RF energy comes out of a wire or circuit when the EMF gets separated from the electron charge carrier. The RF energy emerging is the transconductance energy that has been interrupted by a switch opening for an inductor. For a capacitor RF energy emerging is the magnetic charge energy that has been stripped away from the electron as that electron gets used to open a transconductance corridor for other electrons to use. These three sentences are probably hard to make sense of. Before following the trail of discovery to the examples that make this understandable we need to review a few basics again.
In this experiment we will add the external static electric charge on the outside of the pipes to the list if things to consider. To help understand what the electricity is doing we will stop and review what comes to mind for most people when the term static electricity is mentioned. This is only for mental imagery purposes and is not to be confused with actual technical descriptions. Most people are aware of static electricity due to discharges caused by rugs and upholstery. That is not the mental image that you want. That is static discharge. Static charge is before that. It is when hair stands on end like tentacles. It is when you reach toward an ash tray and all the ashes jump out of it just because your hand got near. It is when you get that glow in the dark feeling caused by electricity. That is the mental image you want for static electric charge.

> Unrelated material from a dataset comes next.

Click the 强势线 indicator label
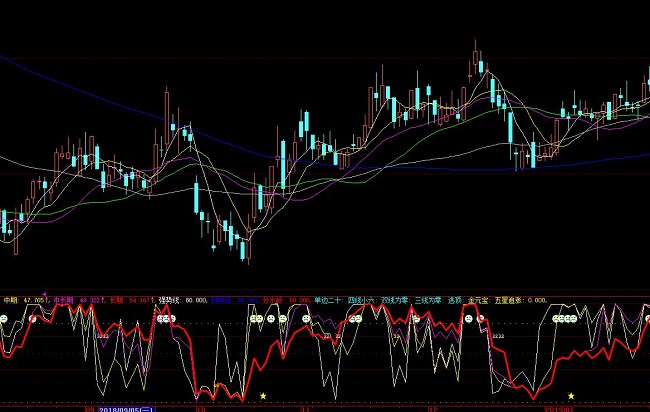The image size is (650, 412). click(169, 299)
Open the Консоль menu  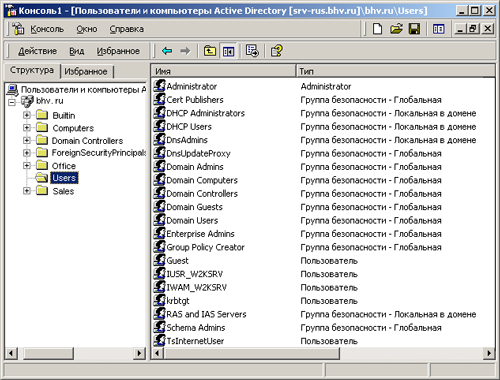coord(47,29)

An electron is a unit of static electricity. The static part means it can't move. It doesn't. "But don't they orbit in atoms and flow in wires ?" you might ask. No, they don't. They spin but they don't move. The direction of the spin separates it from the protons which spin the opposite direction When the electrons appear to move they are actually disintegrating on the back side, flowing around its stationary self as magnetic energy, and then reintegrating into a new front side of a new position. See figure 5a. When the stuff called charge moves it is magnetic energy. It is the 'cylindrical flywheel' where 'moving' static electron energy is stored. When a free electron impacts a surface it ceases to re integrate in a forward direction. The magnetic flywheel energy is redirected or absorbed.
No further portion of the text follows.